Prosectuor: Official gave licenses for donuts, discounts

Donuts and cut-rate car repairs were all it took for the manager of the Virginia Department of Motor Vehicles office in Leesburg to threaten national security by handing out driver’s licenses to illegal immigrants, federal prosecutors say.

Sally Lynn Craig, 42, was fired by the DMV in June when federal officials charged her with two counts of identification fraud, said DMV spokeswoman Melanie Stokes. The department has been cracking down on fraud, and Craig’s handing out of licenses to two illegal immigrants was caught by an internal investigator, Stokes said.

Craig was hired by the DMV in 1999 and promoted to manager of the Leesburg office in November 2006. Once there, authorities say, she met Rodrigo Guevara, an area mechanic, who often stopped by the office in the morning with donuts and pastries for the employees. Sometimes, Guevara told investigators, he’d give DMV employees, including Craig, “breaks” on car repairs, court records said.

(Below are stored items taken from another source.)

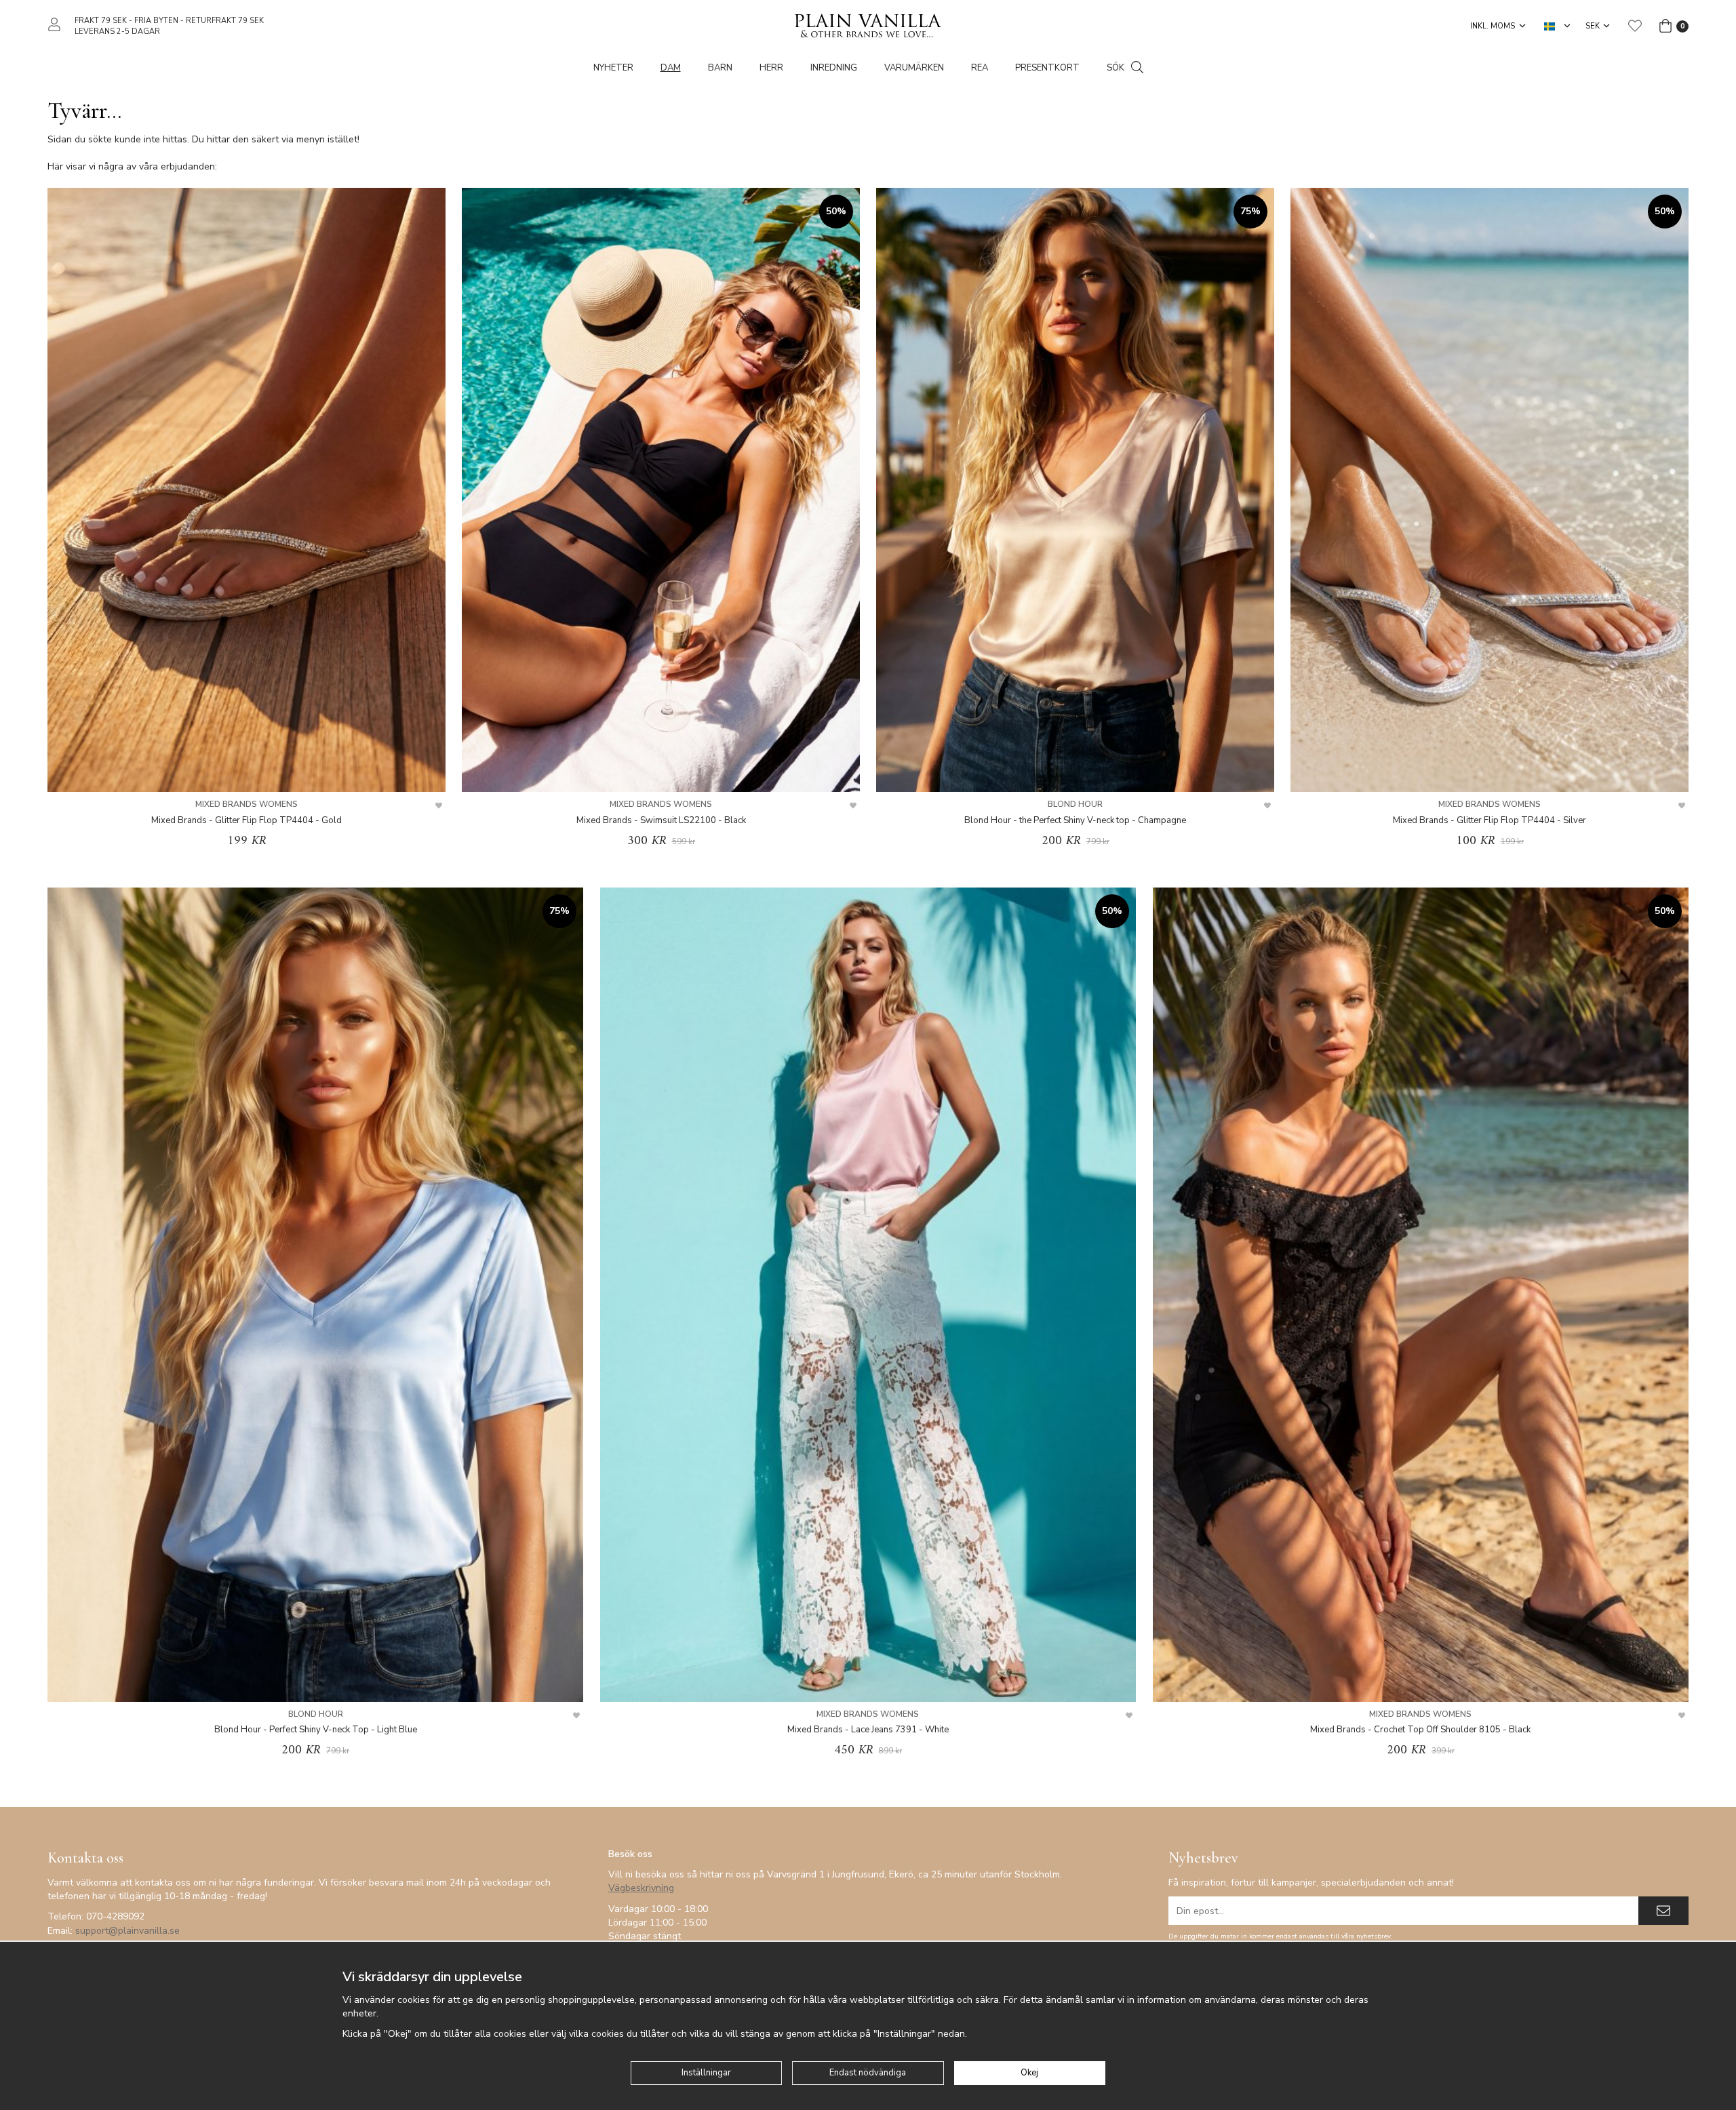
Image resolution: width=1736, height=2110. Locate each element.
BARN (720, 68)
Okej (1029, 2073)
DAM (670, 68)
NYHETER (613, 68)
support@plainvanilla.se (127, 1930)
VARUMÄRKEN (914, 68)
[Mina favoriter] (1635, 26)
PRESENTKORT (1047, 68)
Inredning (833, 68)
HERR (771, 68)
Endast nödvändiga (867, 2073)
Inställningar (706, 2073)
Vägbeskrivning (641, 1888)
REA (979, 68)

On Nov. 2, Guevara brought a friend — described only as “E.R.” in court documents — to the office. E.R. was an illegal immigrant and Guevara knew he couldn’t legally procure a driver’s license, court records said.

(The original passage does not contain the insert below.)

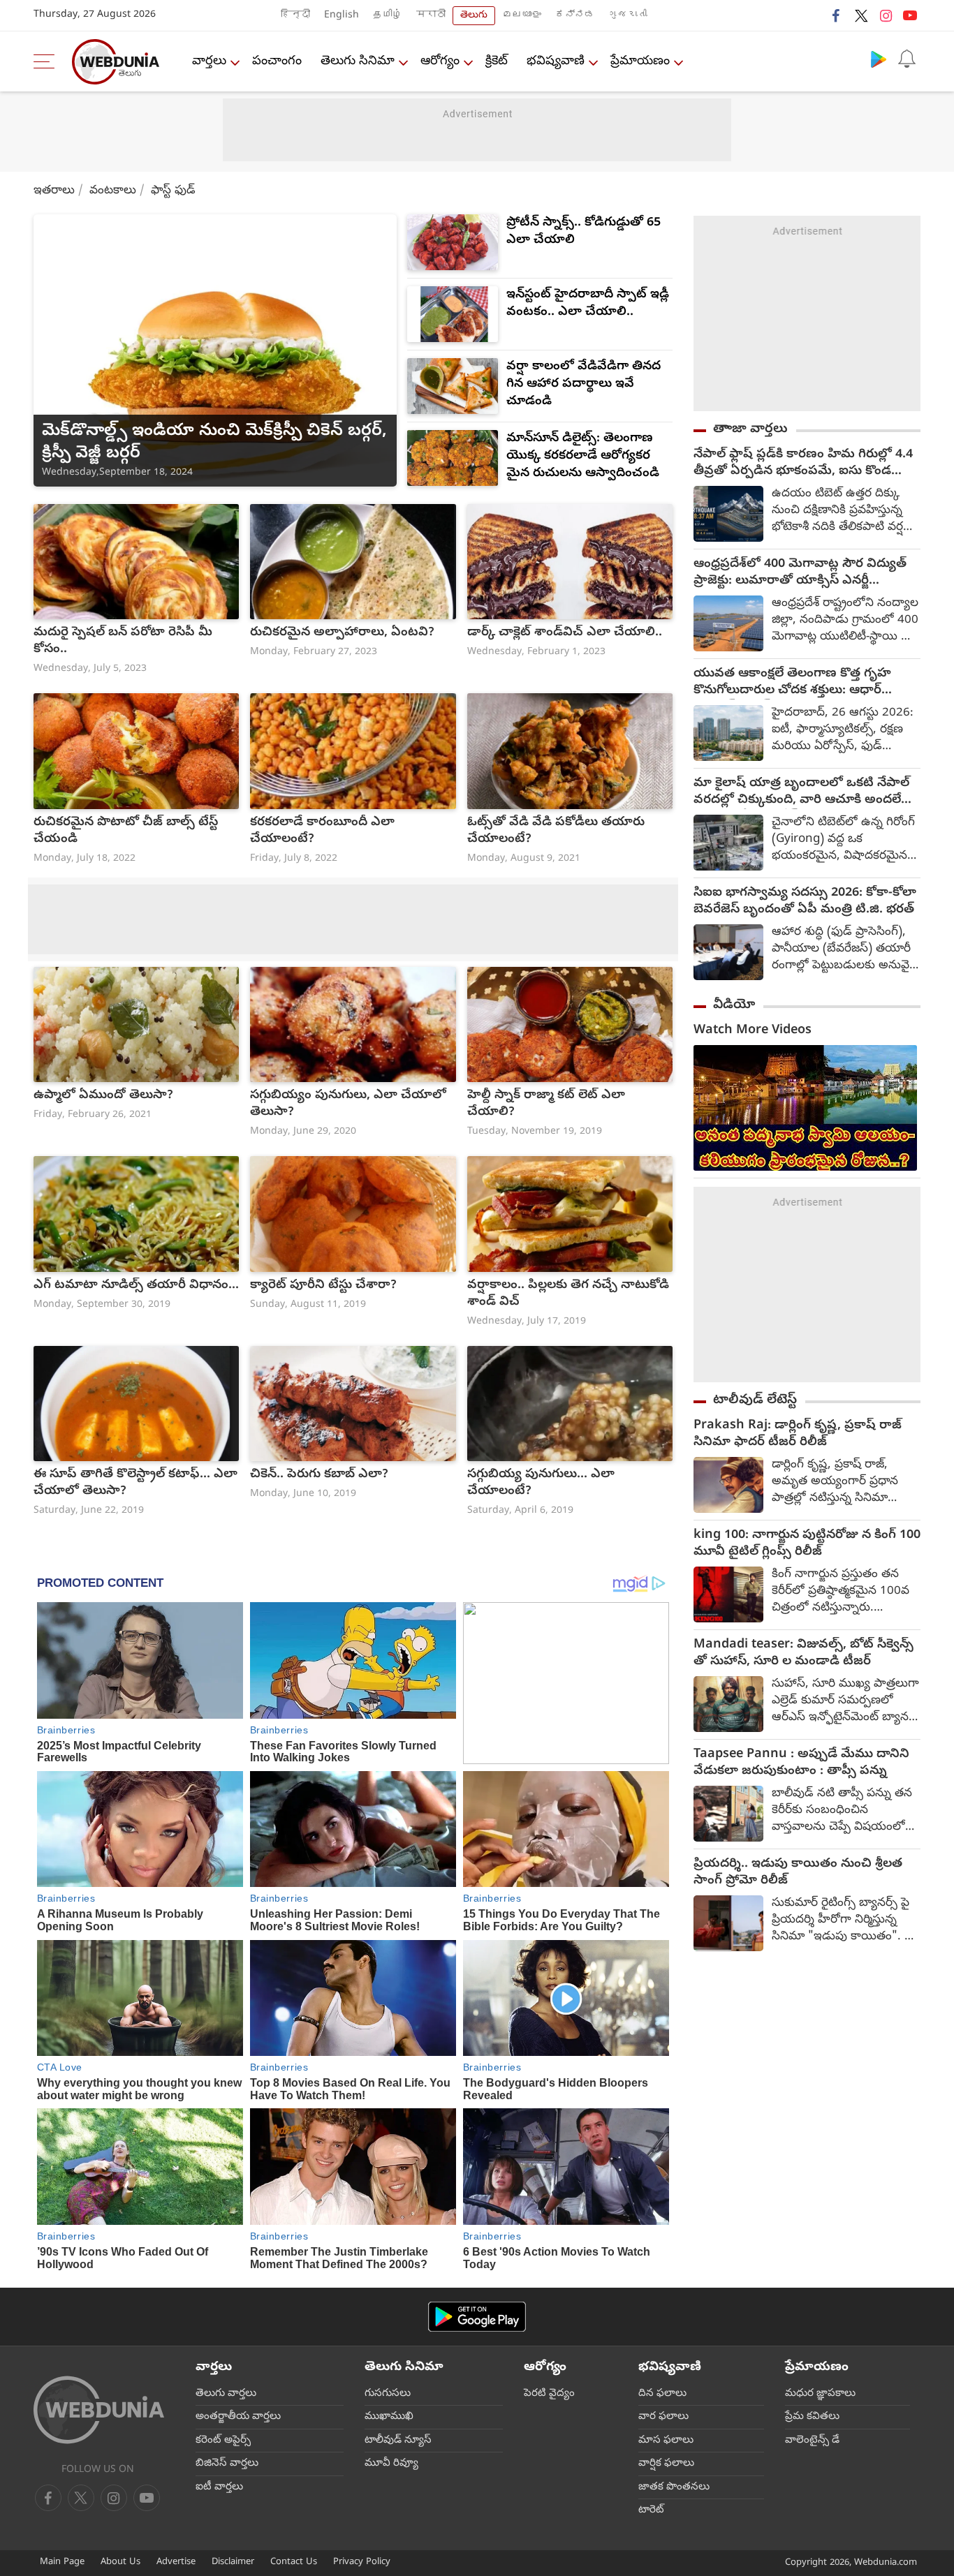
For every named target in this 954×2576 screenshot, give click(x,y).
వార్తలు (209, 62)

But he asked Craig if she would do him a favor, and she agreed and then cleared the paperwork over the protests of a teller. E.R. left the office with a license in hand.

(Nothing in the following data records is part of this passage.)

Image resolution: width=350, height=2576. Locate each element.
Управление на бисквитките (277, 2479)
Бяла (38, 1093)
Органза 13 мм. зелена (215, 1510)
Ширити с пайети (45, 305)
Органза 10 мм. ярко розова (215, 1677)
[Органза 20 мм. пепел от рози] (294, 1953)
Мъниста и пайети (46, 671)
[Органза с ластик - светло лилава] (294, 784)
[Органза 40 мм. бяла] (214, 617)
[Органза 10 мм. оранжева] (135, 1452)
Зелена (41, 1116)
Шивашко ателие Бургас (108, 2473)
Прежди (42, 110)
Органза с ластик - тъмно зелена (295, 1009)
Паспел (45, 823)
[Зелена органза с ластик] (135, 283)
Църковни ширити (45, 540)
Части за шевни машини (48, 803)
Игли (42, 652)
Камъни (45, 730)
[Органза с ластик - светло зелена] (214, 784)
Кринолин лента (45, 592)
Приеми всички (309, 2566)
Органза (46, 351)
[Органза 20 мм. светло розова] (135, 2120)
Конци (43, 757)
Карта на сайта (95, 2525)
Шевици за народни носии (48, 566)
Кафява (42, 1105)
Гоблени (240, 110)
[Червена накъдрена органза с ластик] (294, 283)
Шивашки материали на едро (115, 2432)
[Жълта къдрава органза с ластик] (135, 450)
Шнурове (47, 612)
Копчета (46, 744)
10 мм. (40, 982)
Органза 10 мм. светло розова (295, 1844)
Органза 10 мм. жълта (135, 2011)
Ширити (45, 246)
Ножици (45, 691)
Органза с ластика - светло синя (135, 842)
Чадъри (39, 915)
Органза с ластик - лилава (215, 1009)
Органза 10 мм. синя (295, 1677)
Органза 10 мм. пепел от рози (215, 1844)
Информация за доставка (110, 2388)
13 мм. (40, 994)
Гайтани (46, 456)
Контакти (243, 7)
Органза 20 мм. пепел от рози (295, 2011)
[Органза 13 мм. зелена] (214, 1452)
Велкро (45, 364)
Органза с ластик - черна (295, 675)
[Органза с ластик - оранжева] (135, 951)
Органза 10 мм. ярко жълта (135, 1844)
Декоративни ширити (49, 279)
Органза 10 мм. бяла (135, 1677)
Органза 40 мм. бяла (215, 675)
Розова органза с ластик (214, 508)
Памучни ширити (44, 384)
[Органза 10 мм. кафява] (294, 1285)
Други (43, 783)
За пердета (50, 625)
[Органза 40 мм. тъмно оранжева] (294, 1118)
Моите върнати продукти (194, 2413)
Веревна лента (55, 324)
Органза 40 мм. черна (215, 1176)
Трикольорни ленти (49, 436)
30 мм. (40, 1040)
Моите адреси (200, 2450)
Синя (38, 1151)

Less than two weeks later, Guevara brought his brother to the office, once again seeking a driver’s license. The unnamed brother failed the written test and applied for a Virginia identification card instead. Craig once again overrode a teller’s protests and cleared the state ID without documents verifying the brother’s legal status in the United States.

The brother was later able to use that identification to acquire a learner’s permit and then a driver’s license, court records said.

Guevara, who also was in the country illegally and acquired his Virginia driver’s license by listing the Social Security number of another person on his application, has already pleaded guilty. Craig is still awaiting a formal indictment.

In response to cases like these and the federal REAL ID Act, Virginia has plans to centralize its license printing and clearance in Danville by summer 2009, Stokes said. Once this is completed, residents will no longer be able to acquire a license the same day they apply and there “will be fewer chances for fraud,” she said.